As close as I was to both of them, they still had no idea that I had made my decision months earlier. What I realized, though, was that it was finally time for me to come out of hiding— figuratively and literally. I told them that I would try. But I didn’t
want to promise. I gave them my reasons for not making a full commitment and then requested we aim for the next spring. I would need the time and probably wouldn’t begin training in earnest until after the holidays.

I was only trying to be realistic. Besides, given that we were talking about a bikini, some wiggle room seemed appropriate.

Notes to Myself

Go somewhere new this weekend. Find a cool street to walk around or explore a new area. Just not a new ice cream shop.

Read more books! Learning is food for thought—and zero calories.

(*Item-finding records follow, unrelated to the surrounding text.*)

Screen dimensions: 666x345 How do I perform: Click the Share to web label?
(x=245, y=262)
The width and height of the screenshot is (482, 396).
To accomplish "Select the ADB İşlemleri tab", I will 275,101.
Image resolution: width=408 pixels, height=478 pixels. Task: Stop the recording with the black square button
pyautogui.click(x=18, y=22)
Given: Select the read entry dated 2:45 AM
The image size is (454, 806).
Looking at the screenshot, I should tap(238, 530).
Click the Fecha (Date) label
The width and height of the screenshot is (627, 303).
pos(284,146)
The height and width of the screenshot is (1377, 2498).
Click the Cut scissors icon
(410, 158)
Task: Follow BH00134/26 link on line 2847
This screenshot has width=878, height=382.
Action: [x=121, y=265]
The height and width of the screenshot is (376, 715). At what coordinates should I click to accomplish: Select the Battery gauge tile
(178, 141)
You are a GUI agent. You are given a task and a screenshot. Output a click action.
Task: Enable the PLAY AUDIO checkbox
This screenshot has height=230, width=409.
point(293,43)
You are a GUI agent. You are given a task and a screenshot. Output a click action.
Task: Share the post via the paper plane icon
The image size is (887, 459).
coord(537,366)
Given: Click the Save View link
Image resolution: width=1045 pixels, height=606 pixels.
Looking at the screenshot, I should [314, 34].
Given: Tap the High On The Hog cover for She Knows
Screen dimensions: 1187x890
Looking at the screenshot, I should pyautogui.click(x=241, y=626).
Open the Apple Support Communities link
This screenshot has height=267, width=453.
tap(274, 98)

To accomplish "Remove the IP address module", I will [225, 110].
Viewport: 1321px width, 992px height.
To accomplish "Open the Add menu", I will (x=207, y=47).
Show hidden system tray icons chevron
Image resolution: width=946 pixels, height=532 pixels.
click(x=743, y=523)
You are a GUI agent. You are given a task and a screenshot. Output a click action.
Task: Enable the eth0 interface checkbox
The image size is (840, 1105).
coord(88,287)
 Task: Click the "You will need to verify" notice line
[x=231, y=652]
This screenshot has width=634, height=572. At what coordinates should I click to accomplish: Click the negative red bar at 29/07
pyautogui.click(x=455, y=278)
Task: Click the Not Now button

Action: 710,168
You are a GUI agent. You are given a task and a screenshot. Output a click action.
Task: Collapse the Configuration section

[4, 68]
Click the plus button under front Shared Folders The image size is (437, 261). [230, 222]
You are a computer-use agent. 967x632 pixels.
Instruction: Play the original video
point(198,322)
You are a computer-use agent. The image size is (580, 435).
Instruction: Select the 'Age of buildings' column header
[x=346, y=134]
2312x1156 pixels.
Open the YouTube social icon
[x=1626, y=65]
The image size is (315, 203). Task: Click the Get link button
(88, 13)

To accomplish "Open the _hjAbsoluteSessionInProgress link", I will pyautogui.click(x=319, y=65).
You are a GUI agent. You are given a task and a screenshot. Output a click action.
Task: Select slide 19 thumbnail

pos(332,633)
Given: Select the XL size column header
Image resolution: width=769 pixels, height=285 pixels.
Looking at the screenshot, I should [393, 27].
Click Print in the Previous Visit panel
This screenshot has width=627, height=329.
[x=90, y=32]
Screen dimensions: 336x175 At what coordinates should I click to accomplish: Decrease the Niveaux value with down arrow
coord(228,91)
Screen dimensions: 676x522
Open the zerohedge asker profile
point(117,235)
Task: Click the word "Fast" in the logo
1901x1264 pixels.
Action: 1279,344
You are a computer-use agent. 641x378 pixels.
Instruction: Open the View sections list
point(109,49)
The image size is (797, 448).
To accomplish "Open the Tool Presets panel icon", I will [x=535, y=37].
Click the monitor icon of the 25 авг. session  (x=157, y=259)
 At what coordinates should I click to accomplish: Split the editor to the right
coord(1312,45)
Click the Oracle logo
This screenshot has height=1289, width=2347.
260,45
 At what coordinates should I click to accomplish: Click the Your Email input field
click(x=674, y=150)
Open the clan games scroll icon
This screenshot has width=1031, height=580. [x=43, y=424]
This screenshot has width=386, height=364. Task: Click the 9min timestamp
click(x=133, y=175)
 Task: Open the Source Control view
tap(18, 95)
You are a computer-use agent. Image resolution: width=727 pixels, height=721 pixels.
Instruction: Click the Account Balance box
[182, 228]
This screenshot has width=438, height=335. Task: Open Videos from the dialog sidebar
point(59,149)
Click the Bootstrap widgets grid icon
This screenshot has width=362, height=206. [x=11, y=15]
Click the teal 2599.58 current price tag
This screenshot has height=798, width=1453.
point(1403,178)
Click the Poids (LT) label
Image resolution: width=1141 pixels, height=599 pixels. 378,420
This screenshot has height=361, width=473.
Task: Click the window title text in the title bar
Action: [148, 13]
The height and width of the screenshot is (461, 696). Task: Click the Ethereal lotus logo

20,000 steps—and try to get 5,000 more.

Maintenance is just a continuation of what I did yesterday, but a little bit more and a little bit different…

Conscience is God’s presence in man.—Emanual Swedenborg

Chapter Fifteen
Questions

As soon as I heard that the themes of Maria Shriver’s California Women’s Conference were empowerment, transformation, and motivation, I accepted the invitation to participate. But once I arrived at the one-day event at the Long Beach convention center, I was intimidated. For starters, there was the size of the crowd. The fourteen thousand seats had sold out in three hours, and then Maria, in her opening address, estimated that more than a million women could also log on via streaming video. I wasn’t used to being in front of that many people.

Then there were the other participants, the real stars, including Maria’s husband, California Governor Arnold Schwarzenegger, Secretary of State Condoleezza Rice, Jennifer Lopez, Warren Buffett, Sister Joan Chittister, and Bono, who could move tens of thousands of people with a single wave of his finger. I had been invited to interview my friend Rachael Ray, but as we took the
stage, part of me was wondering why the hell was I sharing a stage with that heady group?